Saskatchewan Premier Brad Wall took his pitch for the Energy East pipeline into relatively hostile territory on Thursday, meeting with Quebec Premier Philippe Couillard in a province where the project has faced stiff opposition.

"It's important to our province and we think it's important for the rest of the country," Wall said at a news conference following the meeting in Montreal.

"The people of Quebec will have different questions, and rightfully so. And it is up to the proponent to answer those questions."

Wall has been critical of Quebec's resistance to the pipeline in the past.
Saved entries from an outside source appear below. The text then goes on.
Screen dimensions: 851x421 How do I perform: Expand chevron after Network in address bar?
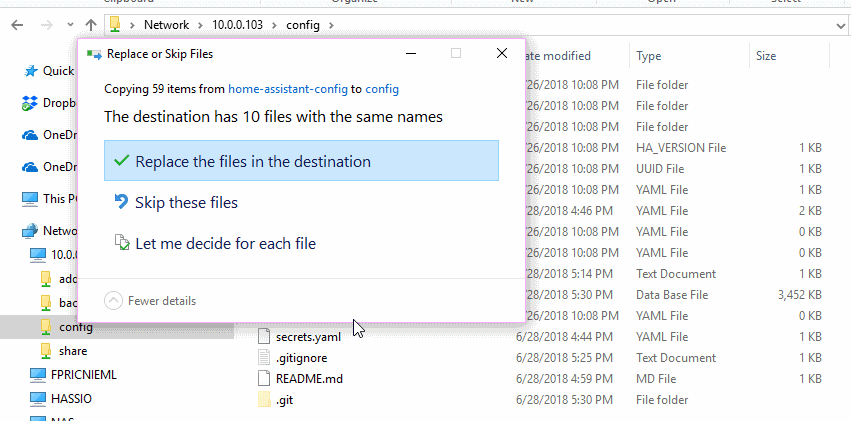tap(198, 25)
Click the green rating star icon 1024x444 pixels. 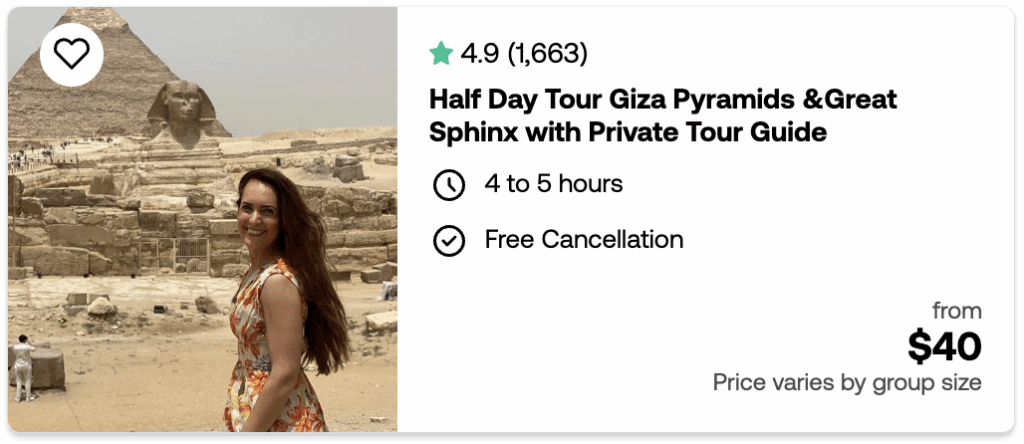(441, 53)
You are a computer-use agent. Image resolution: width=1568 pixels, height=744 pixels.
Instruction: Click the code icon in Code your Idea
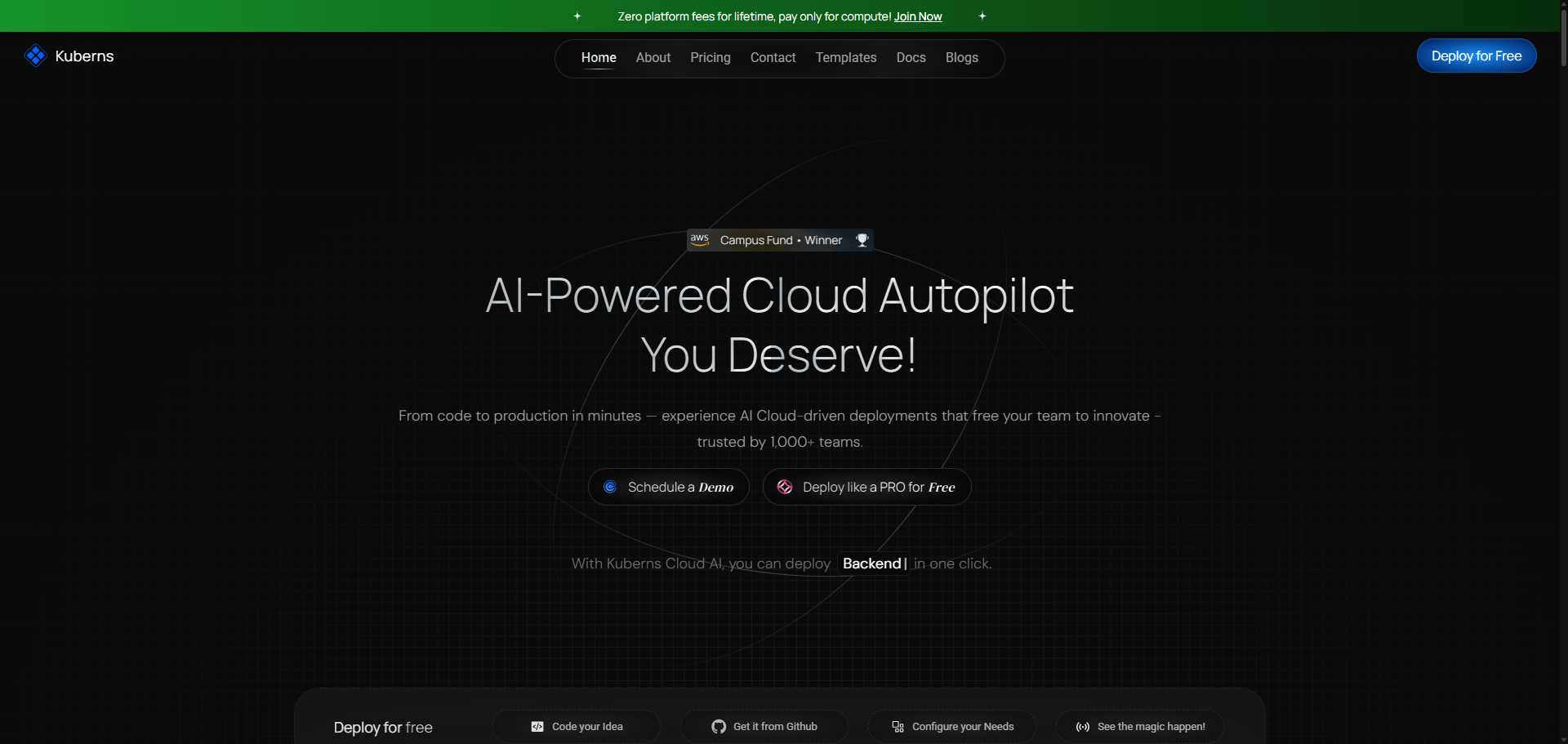(x=537, y=726)
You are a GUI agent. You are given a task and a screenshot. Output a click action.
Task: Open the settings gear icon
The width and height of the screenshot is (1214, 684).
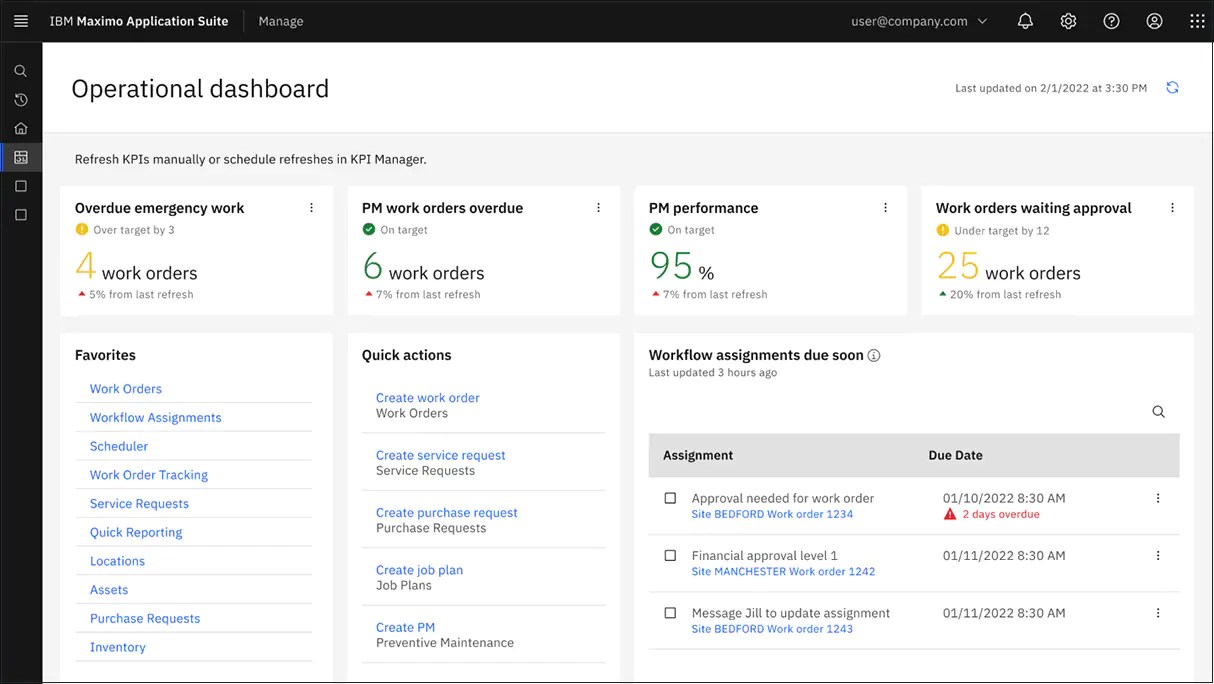1068,20
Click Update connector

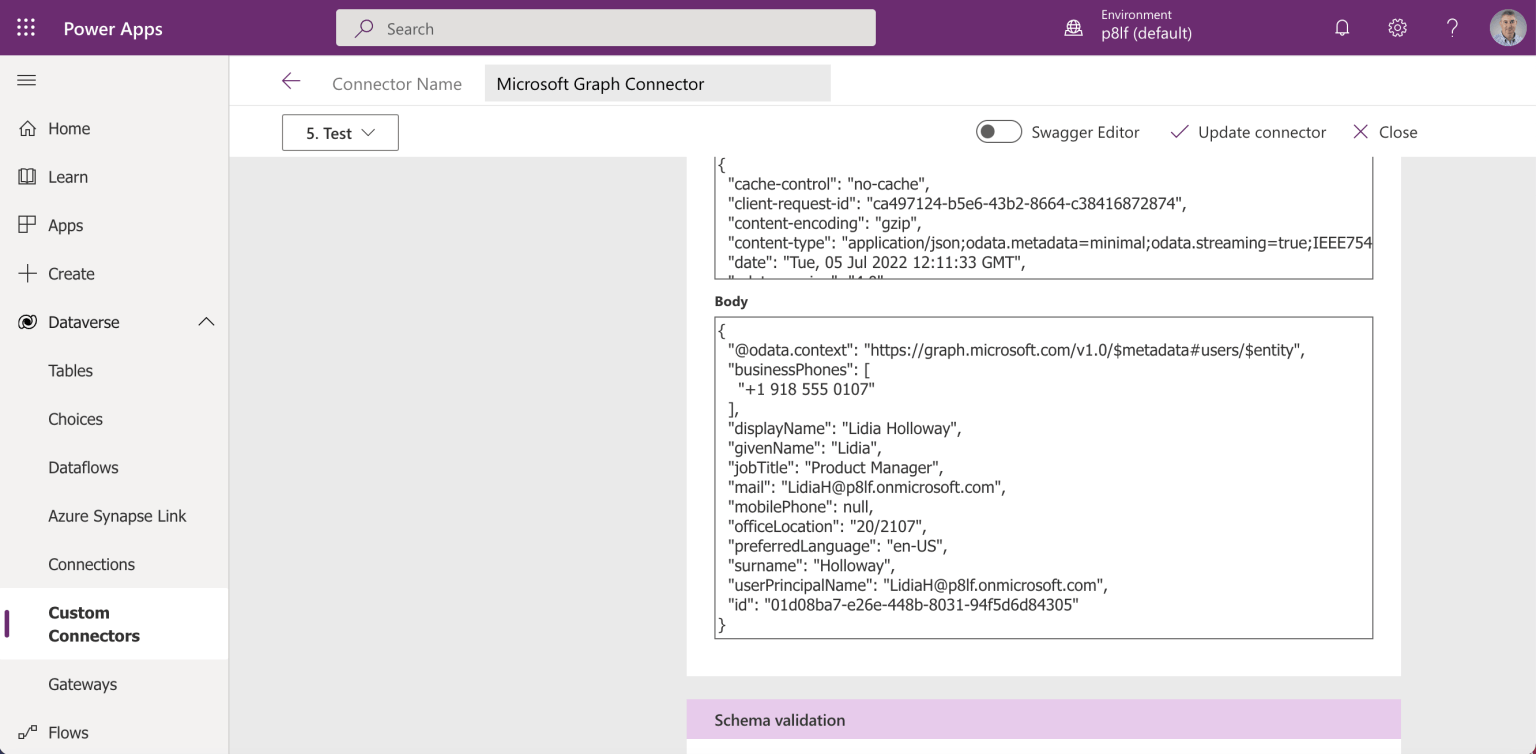click(x=1248, y=132)
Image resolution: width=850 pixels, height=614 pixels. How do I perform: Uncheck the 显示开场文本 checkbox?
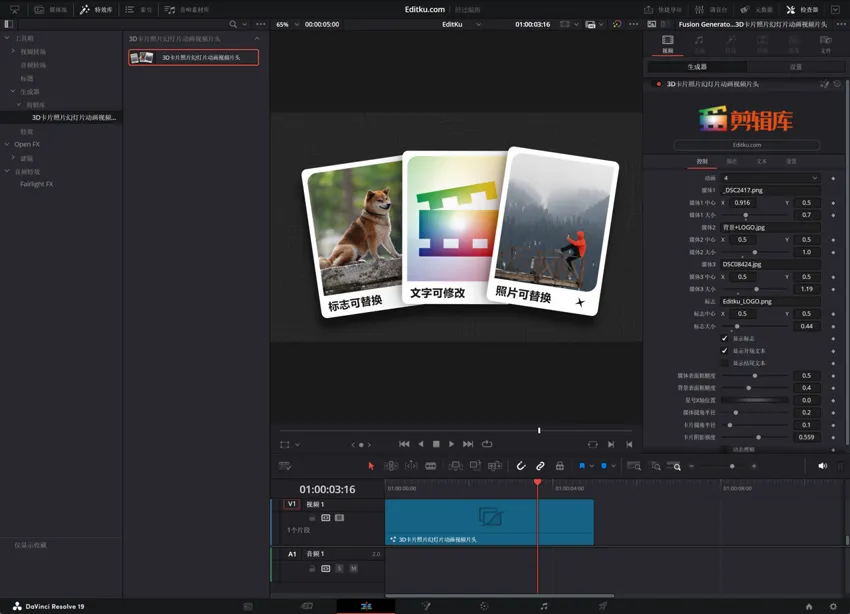725,351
In February, Wall slammed Coderre and the Montreal Metropolitan Community for their opposition to the TransCanda project.

"I trust Montreal-area mayors will politely return their share of $10B in equalization supported by west," Wall wrote on Twitter at the time.

Coderre later fired back at Wall, saying that the Montreal Metropolitan Community represents four million people while the entire province of Saskatchewan has a population of 1.13 million.

Saskatchewan's premier has also questioned whether the federal government should bail out Bombardier, saying Ottawa should also make the energy sector a priority

Wall says the pipeline is expected to generate $55 billion in economic benefits for Canada, including $4.3 billion in Saskatchewan and $9.3 billion in Quebec.

The line would transport more than a million barrels of western Canadian oil a day to refineries in Eastern Canada and a marine terminal in New Brunswick, TransCanada says.

Opposition from First Nations

A number of politicians and environmentalists in Quebec have argued the project's ecological risks outweigh the economic rewards.

The most recent opposition surfaced Wednesday, when the Assembly of First Nations of Quebec and Labrador formally stated it was against the proposal.

Couillard called the First Nations announcement "a significant event" that "should not be downplayed."

In May, Canada officially adopted the United Nations Declaration on the Rights of Indigenous Peoples, which Couillard pointed out includes obtaining free and informed consent when it comes to resource development.

What this entails, Couillard said, "will have to be resolved and made explicit at some point." 

Wall and Couillard also discussed other topics, including carbon credits and federal health funding.

Wall's visit to Montreal comes after stops in Toronto and Saint John, where he also stressed the national importance of the pipeline.

The Council of Canadians, an environmental group, has called Wall's tour "a desperate attempt to save a failing project.''

"Wall is acting as an industry lobbyist for a pipeline that's a huge economic liability for Saskatchewan and all of Canada, not to mention an environmental and public health disaster,'' said the council's Daniel Cayley-Daoust.